● **What to work on**
Read the records below. Copy each line where the string "chart" occurs.

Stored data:
------------------------------

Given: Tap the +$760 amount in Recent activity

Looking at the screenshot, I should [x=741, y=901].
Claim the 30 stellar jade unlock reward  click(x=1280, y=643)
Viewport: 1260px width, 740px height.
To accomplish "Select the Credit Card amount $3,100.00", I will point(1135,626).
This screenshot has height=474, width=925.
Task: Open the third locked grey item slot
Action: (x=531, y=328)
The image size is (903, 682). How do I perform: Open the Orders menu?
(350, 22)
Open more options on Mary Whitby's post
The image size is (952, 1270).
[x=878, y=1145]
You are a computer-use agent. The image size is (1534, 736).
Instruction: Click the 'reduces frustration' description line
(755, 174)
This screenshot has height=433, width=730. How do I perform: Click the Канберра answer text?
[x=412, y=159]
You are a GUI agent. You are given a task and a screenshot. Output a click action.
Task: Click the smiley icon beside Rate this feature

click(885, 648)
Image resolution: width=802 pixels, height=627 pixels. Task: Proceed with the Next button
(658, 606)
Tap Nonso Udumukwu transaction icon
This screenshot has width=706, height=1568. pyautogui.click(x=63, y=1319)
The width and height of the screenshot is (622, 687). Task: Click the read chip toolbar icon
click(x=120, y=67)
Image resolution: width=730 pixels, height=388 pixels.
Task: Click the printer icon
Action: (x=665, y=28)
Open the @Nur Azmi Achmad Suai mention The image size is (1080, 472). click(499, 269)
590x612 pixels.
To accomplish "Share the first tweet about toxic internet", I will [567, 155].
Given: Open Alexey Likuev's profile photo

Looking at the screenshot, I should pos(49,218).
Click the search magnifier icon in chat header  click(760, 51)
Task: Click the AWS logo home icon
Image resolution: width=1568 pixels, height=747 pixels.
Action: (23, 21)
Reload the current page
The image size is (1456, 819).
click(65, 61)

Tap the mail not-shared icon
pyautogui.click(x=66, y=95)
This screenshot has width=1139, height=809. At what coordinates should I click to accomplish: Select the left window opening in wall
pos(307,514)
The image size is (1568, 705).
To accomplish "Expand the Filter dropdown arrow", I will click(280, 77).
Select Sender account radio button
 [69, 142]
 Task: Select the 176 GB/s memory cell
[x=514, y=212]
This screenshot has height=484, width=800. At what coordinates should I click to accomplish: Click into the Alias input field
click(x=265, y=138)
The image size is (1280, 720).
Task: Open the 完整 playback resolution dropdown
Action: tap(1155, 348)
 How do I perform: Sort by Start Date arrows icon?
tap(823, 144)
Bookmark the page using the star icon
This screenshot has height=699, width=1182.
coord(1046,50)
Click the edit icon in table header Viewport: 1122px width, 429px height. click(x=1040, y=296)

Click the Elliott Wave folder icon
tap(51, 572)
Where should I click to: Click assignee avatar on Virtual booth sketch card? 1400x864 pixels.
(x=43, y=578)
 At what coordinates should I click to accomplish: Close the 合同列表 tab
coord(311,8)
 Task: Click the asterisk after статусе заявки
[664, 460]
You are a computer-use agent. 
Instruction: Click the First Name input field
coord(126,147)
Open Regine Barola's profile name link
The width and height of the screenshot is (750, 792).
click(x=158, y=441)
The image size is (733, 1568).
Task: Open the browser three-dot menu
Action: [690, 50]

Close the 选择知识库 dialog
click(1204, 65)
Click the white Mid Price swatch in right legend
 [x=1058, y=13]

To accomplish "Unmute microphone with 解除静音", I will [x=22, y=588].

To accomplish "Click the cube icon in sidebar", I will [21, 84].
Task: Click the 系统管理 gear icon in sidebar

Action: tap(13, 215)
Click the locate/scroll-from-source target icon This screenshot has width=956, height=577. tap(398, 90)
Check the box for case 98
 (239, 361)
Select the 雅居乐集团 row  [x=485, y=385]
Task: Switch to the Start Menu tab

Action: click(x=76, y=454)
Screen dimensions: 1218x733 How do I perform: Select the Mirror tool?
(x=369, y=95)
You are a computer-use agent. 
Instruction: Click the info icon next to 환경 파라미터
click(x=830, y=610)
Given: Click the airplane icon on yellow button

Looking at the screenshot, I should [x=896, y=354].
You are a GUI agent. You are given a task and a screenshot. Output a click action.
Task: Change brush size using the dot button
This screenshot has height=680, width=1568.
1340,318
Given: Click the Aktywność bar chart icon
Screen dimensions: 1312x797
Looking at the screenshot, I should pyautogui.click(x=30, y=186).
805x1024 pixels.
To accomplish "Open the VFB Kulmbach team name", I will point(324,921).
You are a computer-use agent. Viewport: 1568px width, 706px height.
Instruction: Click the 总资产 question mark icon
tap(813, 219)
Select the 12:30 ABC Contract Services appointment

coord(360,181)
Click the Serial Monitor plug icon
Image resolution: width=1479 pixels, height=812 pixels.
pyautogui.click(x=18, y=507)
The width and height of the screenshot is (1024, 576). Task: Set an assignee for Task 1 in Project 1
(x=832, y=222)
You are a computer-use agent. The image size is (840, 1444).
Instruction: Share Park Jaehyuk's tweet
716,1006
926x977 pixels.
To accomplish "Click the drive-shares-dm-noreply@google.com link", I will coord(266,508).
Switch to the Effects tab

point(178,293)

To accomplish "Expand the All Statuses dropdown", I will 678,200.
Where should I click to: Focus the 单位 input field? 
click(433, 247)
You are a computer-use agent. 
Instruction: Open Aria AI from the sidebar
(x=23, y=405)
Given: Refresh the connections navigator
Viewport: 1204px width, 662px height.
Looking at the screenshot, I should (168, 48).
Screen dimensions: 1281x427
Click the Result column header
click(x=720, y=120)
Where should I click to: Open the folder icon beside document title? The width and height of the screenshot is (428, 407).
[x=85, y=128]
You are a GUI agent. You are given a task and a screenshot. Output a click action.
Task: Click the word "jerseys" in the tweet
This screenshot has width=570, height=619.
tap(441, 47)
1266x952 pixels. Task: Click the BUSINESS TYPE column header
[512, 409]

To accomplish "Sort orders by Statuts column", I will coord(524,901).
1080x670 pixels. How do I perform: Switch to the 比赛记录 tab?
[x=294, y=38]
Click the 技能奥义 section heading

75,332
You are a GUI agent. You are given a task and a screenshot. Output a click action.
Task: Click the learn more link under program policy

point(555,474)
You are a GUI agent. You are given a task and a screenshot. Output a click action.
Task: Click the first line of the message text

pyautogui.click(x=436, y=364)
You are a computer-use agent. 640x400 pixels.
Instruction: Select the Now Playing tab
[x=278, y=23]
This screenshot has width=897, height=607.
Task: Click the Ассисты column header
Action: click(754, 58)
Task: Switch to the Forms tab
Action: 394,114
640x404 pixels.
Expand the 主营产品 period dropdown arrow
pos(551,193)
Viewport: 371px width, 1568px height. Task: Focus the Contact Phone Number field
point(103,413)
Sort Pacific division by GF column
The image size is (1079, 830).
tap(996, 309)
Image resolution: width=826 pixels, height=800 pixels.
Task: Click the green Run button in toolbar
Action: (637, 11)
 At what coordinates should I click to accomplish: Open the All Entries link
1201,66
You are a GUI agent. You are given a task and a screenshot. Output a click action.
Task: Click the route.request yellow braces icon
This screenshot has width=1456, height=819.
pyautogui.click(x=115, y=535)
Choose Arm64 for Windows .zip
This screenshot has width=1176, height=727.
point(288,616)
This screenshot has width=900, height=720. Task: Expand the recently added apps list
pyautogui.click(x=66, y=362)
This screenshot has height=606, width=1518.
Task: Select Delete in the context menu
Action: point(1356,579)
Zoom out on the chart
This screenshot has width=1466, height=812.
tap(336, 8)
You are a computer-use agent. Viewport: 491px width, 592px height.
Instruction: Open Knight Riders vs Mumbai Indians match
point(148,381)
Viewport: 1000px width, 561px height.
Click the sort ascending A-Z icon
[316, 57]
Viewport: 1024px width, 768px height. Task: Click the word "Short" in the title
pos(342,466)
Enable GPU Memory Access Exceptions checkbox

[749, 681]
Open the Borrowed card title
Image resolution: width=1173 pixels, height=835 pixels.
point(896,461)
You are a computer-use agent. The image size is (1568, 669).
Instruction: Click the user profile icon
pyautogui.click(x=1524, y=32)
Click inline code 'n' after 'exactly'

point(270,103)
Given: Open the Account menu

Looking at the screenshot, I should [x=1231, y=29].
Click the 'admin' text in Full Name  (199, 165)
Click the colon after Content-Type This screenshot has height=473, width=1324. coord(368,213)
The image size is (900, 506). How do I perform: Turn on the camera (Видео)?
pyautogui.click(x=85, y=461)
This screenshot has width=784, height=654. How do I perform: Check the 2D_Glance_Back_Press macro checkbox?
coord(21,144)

------------------------------

● **Response below**
Given: Click the Aktywność bar chart icon
Zoom out on the chart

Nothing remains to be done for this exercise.